Zombies are therefore a problem.  They don't breathe and blood does not circulate around their bodies.  Therefore, their cells are not getting oxygen, and since the cells are also dead, the mitochondria, where the Krebs cycle happens, aren't working either.  They are therefore not getting their energy from the Krebs cycle and if they are moving using the same mechanisms as living things generally, they aren't able to get enough energy from food to move themselves.  They will run down eventually and their bodies will stop moving.  They do eat, of course, but their digestive systems also need energy to work, e.g. to swallow food and secrete digestive juices.

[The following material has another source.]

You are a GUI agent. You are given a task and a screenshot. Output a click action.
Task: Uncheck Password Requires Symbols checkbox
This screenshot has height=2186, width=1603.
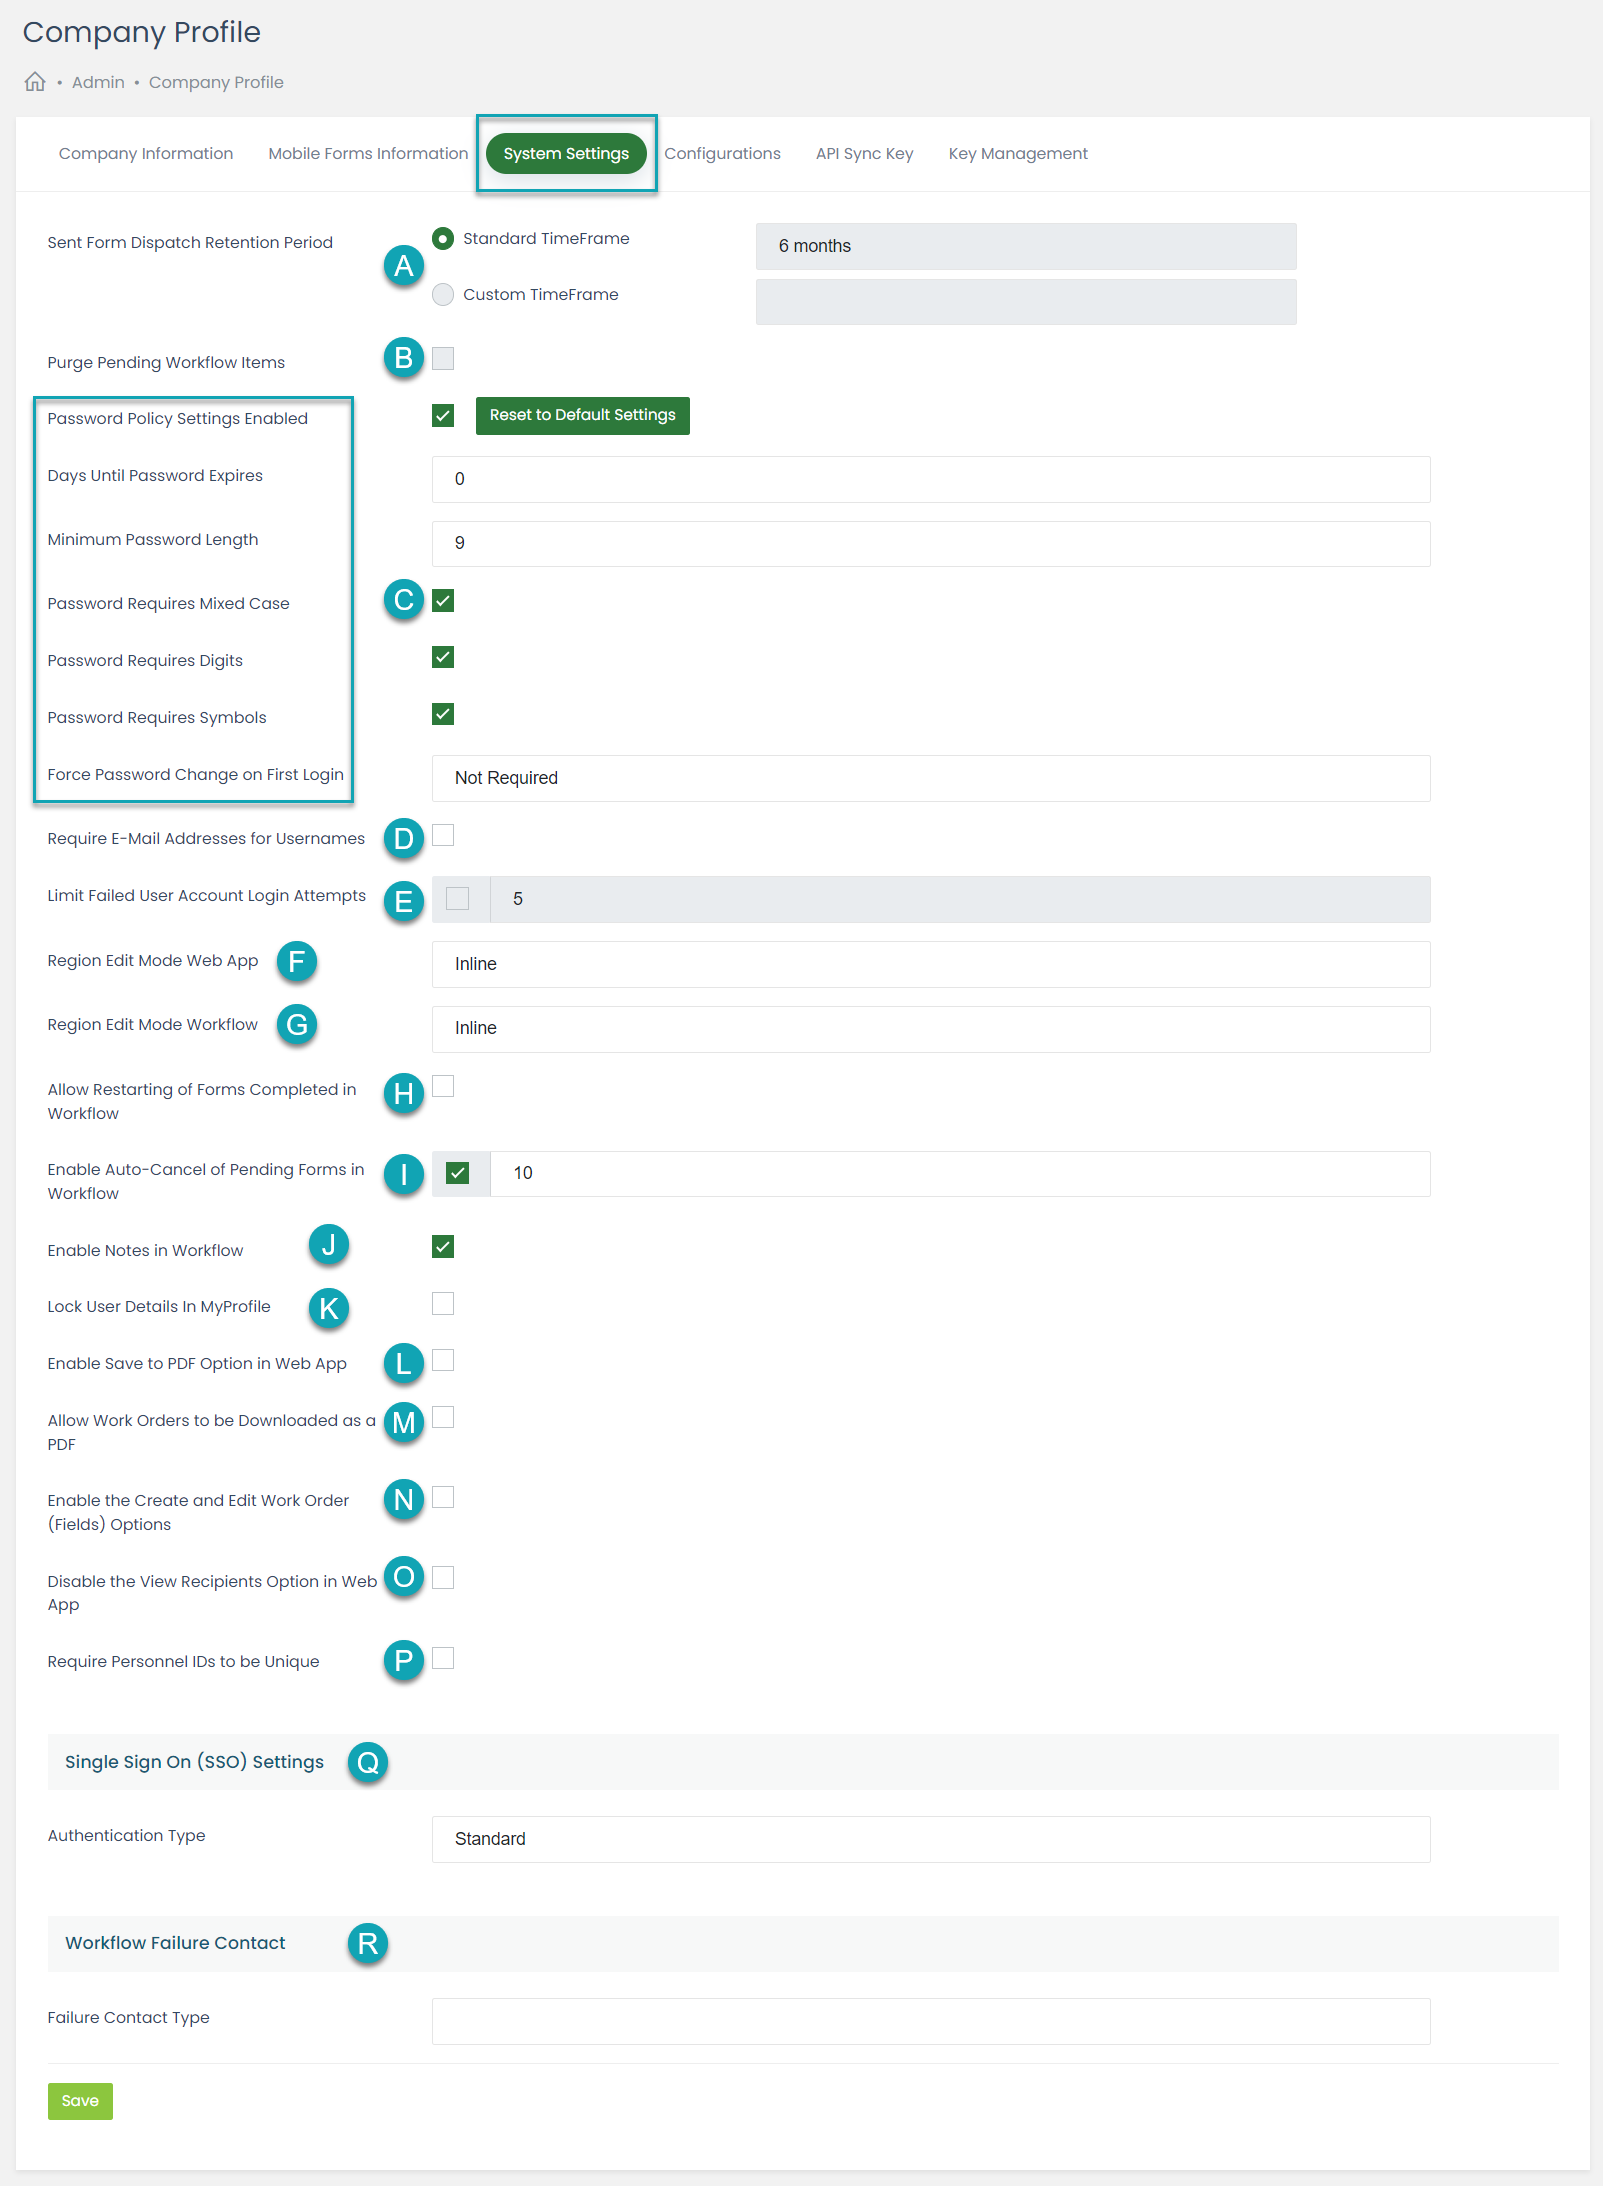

However, not all chemical reactions are like that.  Burning is a much simpler reaction which releases energy (e.g. in petrol engines and cookers).  However, it does so by completely converting the substances from which it releases energy into oxides apart from the ones which can't be combined with oxygen, and it tends to do so very quickly.  Hence zombies could possibly work like petrol engines or fires, but they would consume themselves rapidly in the process and crumble into ash if that was what they were doing.  Not quite sure about this actually as I can imagine each cell in a zombie's body working like a little petrol engine or something, but then the carbon dioxide wouldn't be carried away and there would be no oxygen provided, so even then the fire would go out.

Having said that, matter is energy and contains a lot of energy.  Not all energy is chemical, and chemistry only works to release relatively tiny amounts of energy from chemicals while leaving most of the atoms and molecules alone and unchanged, just rearranged.  Atomic energy is different, and can be released in much larger amounts.  This works because atomic nuclei, at the centre of atoms, are held together by something called the Strong Nuclear force.  Like charges normally push each other apart, but this doesn't happen in atoms because there is a stronger force than electricity and magnetism holding them together.  Atoms of different sizes need different amounts of energy to hold themselves together.  If an atom is changed from one kind to another and the second kind needs less energy to hold it together, it will release some of that extra energy.  This is what happens during radioactive decay.

If zombies are nuclear powered, they would have to be highly radioactive and as well as killing and attempting to eat people, they would give them cancer and radiation sickness even if they escaped the immediately fatal process of being eaten.  I quite like the idea of radioactive zombies.  This could also mean that if enough zombies got together in one place, they would engage in a runaway nuclear reaction rather than a controlled one such as in a nuclear reactor and explode like a nuclear weapon.  This also appeals to me because it makes them even more dangerous.


Even nuclear power and atom bombs only release a tiny fraction of the energy present in matter.  According to Einstein, the energy present in matter is equivalent to the mass of the matter multiplied by the square of the speed of light.  In other words, E=mc^2.  This means, for example, that there is enough energy in the average adult human corpse to provide all the energy used by the United States for thirty years.  Hence zombies could conceivably be surviving by gradually converting all of their mass into energy, and they could keep going for millions of years that way.  However, the only known way of doing that is by bringing matter and antimatter together.  If a zombie contains wormholes to another Universe where the body of a corresponding zombie is made of antimatter rather than matter, that would be one way this could be happening, but it would have to happen extremely slowly or a single zombie body would probably release enough energy in one go to destroy the Earth completely.  Now that really would be a zombie apocalypse.